Commenting after the EU’s High Representative for Foreign Affairs, Josep Borrell, said that more sanctions against Russia were an option, Martin Cheek, managing director of SmartSearch, said: “The situation on sanctions against Russia is constantly evolving.
“Just days after sweeping new sanctions against Russia were announced by the UK, the US, and the EU, it has been made clear that another round of sanctions could be instigated by the EU, with the bloc’s top diplomat Josep Borrell declaring that: ‘Sanctions are always on the table.’
“This highlights why regulated companies in the UK cannot rely upon having previously successfully screened clients, and underlines the importance of undertaking ongoing monitoring to accurately identifying newly sanctioned individuals and entities.”
He warned: “Those businesses that are not using an electronic verification system which provides monitoring and updates will not be getting alerts to flag up any new additions to sanctions or PEP lists.
“Given the speed at which new sanctions are being introduced, they are running the risk of breaching sanctions and as a result being subjected to punitive action including hefty fines.”
Mr Cheek – whose company SmartSearch has a market-leading digital monitoring service featuring over 1,100 worldwide sanctions and PEP (politically exposed persons) lists – said it was important that regulated sectors took a proactive approach to avoiding involvement with individuals and entities on sanctions and PEP lists.
“The Russian invasion has meant sanctions are now very much in the public eye, and businesses need to recognise they could be affected by the recent strengthening of the UK’s sanctions policy and also by further sanctions that might be brought in at a later date,” he said.
“Under the Economic Crime Act that was fast-tracked through parliament, breaches of financial sanctions are designated a strict liability civil offence, punishable by fines of up to £1m.
“Even when no financial penalty is imposed, companies found to have breached sanctions can be named and shamed.”
Last week saw the UK and US impose co-ordinated asset freezes against Russia’s largest bank, Sberbank, and Credit Bank of Moscow.
The UK has targeted a further eight Russian oligarchs, and has banned all new outward investment in Russia, as well as the export of key oil refining equipment, and the import of Russian iron and steel products.
The US has prohibited new investment in Russia, and has sanctioned members of the Russian elite including foreign minister Sergei Lavrov and senior members of Russia’s security council.

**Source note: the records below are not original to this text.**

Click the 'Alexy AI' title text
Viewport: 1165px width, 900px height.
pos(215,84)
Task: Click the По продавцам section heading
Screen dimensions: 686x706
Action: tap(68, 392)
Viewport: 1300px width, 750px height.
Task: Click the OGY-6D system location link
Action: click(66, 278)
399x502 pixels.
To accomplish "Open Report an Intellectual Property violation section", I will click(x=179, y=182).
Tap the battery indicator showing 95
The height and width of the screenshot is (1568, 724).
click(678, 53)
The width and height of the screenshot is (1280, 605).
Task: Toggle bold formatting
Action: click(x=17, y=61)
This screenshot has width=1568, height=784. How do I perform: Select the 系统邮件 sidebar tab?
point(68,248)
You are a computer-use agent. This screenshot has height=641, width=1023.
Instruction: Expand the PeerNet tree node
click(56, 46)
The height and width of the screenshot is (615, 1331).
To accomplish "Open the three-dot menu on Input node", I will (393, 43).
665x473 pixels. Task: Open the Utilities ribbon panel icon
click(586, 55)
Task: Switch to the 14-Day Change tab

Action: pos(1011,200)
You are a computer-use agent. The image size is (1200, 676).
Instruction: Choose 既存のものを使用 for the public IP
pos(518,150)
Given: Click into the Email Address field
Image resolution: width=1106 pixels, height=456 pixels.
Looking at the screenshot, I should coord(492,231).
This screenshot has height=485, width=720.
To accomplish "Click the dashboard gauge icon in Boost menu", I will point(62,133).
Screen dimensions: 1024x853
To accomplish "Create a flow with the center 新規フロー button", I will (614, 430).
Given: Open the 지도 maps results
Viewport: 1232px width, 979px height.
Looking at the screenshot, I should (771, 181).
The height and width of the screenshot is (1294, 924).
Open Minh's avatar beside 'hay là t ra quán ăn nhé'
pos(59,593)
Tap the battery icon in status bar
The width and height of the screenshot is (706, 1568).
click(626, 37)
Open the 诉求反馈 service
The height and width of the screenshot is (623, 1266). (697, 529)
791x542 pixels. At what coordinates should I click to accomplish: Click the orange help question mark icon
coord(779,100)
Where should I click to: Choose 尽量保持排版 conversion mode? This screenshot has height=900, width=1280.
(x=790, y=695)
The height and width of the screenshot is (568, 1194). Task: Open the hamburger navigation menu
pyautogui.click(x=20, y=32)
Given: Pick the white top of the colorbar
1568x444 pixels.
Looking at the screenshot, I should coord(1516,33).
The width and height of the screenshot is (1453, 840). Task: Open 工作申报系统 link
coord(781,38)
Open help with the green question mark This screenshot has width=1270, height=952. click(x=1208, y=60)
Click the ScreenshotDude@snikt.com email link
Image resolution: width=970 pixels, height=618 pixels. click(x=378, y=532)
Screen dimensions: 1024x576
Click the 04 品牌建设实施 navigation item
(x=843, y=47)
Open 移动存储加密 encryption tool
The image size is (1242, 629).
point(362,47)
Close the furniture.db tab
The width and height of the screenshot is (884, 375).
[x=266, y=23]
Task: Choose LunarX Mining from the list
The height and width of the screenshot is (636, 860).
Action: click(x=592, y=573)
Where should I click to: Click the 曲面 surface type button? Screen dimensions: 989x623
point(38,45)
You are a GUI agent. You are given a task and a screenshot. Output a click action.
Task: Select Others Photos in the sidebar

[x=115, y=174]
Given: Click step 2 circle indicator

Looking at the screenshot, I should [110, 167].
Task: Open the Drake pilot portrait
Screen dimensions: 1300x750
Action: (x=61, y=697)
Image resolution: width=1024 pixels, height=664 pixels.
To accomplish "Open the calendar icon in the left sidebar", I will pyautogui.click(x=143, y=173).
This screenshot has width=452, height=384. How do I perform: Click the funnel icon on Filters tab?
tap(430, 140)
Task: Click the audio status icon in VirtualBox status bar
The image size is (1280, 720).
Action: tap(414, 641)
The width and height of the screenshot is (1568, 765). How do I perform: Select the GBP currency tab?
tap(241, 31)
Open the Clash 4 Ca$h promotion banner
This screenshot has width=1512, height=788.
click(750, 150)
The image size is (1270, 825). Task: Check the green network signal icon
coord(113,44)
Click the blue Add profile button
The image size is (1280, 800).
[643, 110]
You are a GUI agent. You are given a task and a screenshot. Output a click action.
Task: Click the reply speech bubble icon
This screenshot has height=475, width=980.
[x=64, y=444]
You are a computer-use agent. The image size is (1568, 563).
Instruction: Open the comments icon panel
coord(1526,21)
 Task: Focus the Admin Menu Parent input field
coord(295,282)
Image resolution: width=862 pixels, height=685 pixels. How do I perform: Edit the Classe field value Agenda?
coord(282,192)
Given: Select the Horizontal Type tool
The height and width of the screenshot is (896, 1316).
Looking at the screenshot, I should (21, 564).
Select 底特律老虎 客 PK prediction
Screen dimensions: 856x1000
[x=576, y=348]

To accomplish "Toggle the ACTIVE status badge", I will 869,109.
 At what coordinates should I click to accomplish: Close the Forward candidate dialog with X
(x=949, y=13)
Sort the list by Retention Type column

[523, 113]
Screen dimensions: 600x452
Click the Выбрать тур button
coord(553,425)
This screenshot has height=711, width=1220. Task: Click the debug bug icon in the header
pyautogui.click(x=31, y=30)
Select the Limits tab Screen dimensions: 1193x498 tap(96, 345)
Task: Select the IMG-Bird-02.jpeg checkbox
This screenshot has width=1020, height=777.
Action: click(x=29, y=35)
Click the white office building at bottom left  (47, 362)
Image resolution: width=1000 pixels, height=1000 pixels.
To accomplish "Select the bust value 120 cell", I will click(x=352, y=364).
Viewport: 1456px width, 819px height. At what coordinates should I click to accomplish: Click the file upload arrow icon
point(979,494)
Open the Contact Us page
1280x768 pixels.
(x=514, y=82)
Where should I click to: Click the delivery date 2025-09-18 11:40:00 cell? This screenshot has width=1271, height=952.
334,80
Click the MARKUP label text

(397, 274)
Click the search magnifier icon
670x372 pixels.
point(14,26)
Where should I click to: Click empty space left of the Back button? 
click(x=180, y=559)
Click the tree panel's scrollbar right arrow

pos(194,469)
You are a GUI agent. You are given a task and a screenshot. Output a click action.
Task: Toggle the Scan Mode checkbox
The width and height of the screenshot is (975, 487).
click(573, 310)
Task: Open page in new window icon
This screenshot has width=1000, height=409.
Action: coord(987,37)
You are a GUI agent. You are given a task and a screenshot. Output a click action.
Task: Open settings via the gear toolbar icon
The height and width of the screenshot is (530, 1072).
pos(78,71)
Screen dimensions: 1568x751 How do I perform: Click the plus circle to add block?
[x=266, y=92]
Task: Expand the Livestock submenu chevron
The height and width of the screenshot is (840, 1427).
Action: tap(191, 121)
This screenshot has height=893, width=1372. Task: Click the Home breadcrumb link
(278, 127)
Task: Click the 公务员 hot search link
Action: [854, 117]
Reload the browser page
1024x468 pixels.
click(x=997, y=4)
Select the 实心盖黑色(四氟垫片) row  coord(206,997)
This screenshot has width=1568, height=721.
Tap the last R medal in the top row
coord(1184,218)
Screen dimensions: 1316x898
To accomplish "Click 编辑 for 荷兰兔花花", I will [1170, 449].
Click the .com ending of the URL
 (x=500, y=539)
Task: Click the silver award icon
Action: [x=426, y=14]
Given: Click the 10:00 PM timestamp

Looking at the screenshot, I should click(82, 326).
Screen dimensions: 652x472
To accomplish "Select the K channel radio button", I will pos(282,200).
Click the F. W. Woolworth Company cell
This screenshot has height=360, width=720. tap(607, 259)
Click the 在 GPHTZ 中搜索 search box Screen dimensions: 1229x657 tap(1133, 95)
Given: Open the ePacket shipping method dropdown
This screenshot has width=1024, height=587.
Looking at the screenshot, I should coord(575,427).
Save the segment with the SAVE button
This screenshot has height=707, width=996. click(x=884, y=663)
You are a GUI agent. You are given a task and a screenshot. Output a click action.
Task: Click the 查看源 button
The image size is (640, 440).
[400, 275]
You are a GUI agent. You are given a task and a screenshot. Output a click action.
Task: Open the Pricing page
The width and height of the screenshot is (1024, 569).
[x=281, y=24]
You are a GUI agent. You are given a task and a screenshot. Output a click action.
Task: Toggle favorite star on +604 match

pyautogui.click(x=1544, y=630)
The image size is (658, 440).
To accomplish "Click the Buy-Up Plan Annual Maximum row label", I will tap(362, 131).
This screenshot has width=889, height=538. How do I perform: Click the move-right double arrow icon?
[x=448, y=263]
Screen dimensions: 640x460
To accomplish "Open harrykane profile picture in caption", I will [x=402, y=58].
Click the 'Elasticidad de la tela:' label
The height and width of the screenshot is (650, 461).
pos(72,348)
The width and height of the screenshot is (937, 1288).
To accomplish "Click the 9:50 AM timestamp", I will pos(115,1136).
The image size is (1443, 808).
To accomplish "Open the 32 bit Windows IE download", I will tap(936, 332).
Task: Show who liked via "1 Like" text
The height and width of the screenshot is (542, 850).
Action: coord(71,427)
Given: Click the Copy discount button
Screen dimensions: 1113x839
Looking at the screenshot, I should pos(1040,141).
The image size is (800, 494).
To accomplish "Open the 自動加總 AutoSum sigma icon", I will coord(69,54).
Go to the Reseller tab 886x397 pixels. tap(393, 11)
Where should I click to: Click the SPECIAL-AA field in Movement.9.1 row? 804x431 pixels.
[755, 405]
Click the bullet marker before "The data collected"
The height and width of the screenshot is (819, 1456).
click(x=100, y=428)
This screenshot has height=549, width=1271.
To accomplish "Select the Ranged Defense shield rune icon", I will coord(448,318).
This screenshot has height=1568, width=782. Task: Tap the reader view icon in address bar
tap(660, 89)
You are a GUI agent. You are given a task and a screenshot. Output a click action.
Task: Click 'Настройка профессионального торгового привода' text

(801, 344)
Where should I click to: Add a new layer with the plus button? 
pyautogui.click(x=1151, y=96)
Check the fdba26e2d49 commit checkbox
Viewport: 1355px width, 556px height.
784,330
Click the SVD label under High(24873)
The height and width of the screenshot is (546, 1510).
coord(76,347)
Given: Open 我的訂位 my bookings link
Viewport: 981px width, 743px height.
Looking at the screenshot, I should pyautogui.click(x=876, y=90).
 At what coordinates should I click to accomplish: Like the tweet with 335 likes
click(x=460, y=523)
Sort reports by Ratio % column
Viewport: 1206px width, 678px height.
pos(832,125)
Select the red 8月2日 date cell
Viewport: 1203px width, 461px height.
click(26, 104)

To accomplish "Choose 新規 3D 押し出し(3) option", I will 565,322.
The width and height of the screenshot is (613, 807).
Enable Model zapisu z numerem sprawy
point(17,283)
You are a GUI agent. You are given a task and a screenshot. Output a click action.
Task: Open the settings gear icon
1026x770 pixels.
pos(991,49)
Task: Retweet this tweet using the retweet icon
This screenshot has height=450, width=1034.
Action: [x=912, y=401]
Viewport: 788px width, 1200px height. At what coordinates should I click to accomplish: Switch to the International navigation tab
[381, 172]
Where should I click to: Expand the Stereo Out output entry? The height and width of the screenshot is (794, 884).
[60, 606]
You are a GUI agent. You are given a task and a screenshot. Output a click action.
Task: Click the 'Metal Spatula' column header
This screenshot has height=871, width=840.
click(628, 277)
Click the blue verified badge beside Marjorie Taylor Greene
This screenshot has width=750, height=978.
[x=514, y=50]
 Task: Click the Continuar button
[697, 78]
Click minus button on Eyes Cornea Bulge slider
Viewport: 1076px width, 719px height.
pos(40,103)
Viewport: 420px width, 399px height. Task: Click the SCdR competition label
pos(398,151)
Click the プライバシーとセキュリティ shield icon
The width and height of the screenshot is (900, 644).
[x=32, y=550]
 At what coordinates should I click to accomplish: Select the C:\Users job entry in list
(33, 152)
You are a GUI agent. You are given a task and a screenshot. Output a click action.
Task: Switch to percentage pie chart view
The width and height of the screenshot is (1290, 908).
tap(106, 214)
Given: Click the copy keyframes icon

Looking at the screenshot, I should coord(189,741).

The EU formally adopted its fifth package of sanctions on Friday, which includes a ban on transactions with all four Russian banks and bans on the import of coal, wood, and chemicals.
The UK, The US and the EU have also imposed sanctions on Vladimir Putin’s two adult daughters.
Pressure is mounting for sanctions to be introduced against Russia’s natural gas and oil supplies, with Putin’s former chief economic adviser, Dr Andrei Illarionov, telling the BBC that this would end the war in Ukraine within a month.
Asked ahead of a meeting of foreign ministers in Luxembourg if the EU was ready to consider a Russian oil embargo, Josep Borrell, declared: “Sanctions are always on the table. Ministers will discuss which are the further steps.”